Prompt:
Change every "Learning Centre" in the entries below to "Learning Center", keeping everything else the same.

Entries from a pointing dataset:
───

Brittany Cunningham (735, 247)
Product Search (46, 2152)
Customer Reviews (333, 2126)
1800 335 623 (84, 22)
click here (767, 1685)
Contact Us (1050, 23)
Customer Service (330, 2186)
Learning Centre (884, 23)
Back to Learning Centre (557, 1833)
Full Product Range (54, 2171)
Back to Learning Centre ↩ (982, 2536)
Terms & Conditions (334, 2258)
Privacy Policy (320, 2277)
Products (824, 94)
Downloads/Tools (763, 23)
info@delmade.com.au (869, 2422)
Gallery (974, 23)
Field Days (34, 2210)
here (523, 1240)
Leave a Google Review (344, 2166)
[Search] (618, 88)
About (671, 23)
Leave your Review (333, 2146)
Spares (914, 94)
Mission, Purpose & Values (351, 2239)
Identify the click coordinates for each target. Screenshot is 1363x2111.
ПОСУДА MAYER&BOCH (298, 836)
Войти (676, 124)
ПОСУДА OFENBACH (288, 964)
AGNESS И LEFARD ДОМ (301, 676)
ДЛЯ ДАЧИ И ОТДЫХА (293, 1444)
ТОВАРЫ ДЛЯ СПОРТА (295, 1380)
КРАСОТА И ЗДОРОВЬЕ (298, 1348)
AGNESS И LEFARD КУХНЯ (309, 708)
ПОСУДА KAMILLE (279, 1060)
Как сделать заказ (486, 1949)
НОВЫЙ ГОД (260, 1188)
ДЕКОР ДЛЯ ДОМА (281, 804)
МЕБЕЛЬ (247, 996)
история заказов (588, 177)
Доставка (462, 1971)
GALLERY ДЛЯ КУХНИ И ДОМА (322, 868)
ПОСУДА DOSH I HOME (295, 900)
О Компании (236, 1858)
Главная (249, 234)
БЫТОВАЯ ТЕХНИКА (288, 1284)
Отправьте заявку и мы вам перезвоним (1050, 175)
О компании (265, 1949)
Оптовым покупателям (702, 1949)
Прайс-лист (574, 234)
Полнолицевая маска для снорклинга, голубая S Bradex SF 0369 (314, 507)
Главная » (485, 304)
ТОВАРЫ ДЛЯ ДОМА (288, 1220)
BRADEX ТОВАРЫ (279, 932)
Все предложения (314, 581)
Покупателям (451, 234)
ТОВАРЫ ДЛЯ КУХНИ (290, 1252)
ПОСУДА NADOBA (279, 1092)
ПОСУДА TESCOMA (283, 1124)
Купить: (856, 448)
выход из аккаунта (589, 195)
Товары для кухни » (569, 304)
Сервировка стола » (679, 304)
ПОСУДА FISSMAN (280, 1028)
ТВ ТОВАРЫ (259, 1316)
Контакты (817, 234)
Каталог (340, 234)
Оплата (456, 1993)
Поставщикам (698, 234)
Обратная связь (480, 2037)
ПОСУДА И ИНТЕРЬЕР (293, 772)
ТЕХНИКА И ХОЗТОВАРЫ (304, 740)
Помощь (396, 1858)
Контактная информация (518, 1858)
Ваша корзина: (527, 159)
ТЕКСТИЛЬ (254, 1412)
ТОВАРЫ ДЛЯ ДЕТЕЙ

───

Solution:
Brittany Cunningham (735, 247)
Product Search (46, 2152)
Customer Reviews (333, 2126)
1800 335 623 (84, 22)
click here (767, 1685)
Contact Us (1050, 23)
Customer Service (330, 2186)
Learning Center (884, 23)
Back to Learning Center (557, 1833)
Full Product Range (54, 2171)
Back to Learning Center ↩ (982, 2536)
Terms & Conditions (334, 2258)
Privacy Policy (320, 2277)
Products (824, 94)
Downloads/Tools (763, 23)
info@delmade.com.au (869, 2422)
Gallery (974, 23)
Field Days (34, 2210)
here (523, 1240)
Leave a Google Review (344, 2166)
[Search] (618, 88)
About (671, 23)
Leave your Review (333, 2146)
Spares (914, 94)
Mission, Purpose & Values (351, 2239)
Identify the click coordinates for each target. Screenshot is 1363x2111.
ПОСУДА MAYER&BOCH (298, 836)
Войти (676, 124)
ПОСУДА OFENBACH (288, 964)
AGNESS И LEFARD ДОМ (301, 676)
ДЛЯ ДАЧИ И ОТДЫХА (293, 1444)
ТОВАРЫ ДЛЯ СПОРТА (295, 1380)
КРАСОТА И ЗДОРОВЬЕ (298, 1348)
AGNESS И LEFARD КУХНЯ (309, 708)
ПОСУДА KAMILLE (279, 1060)
Как сделать заказ (486, 1949)
НОВЫЙ ГОД (260, 1188)
ДЕКОР ДЛЯ ДОМА (281, 804)
МЕБЕЛЬ (247, 996)
история заказов (588, 177)
Доставка (462, 1971)
GALLERY ДЛЯ КУХНИ И ДОМА (322, 868)
ПОСУДА DOSH I HOME (295, 900)
О Компании (236, 1858)
Главная (249, 234)
БЫТОВАЯ ТЕХНИКА (288, 1284)
Отправьте заявку и мы вам перезвоним (1050, 175)
О компании (265, 1949)
Оптовым покупателям (702, 1949)
Прайс-лист (574, 234)
Полнолицевая маска для снорклинга, голубая S Bradex SF 0369 (314, 507)
Главная » (485, 304)
ТОВАРЫ ДЛЯ ДОМА (288, 1220)
BRADEX ТОВАРЫ (279, 932)
Все предложения (314, 581)
Покупателям (451, 234)
ТОВАРЫ ДЛЯ КУХНИ (290, 1252)
ПОСУДА NADOBA (279, 1092)
ПОСУДА TESCOMA (283, 1124)
Купить: (856, 448)
выход из аккаунта (589, 195)
Товары для кухни » (569, 304)
Сервировка стола » (679, 304)
ПОСУДА FISSMAN (280, 1028)
ТВ ТОВАРЫ (259, 1316)
Контакты (817, 234)
Каталог (340, 234)
Оплата (456, 1993)
Поставщикам (698, 234)
Обратная связь (480, 2037)
ПОСУДА И ИНТЕРЬЕР (293, 772)
ТЕХНИКА И ХОЗТОВАРЫ (304, 740)
Помощь (396, 1858)
Контактная информация (518, 1858)
Ваша корзина: (527, 159)
ТЕКСТИЛЬ (254, 1412)
ТОВАРЫ ДЛЯ ДЕТЕЙ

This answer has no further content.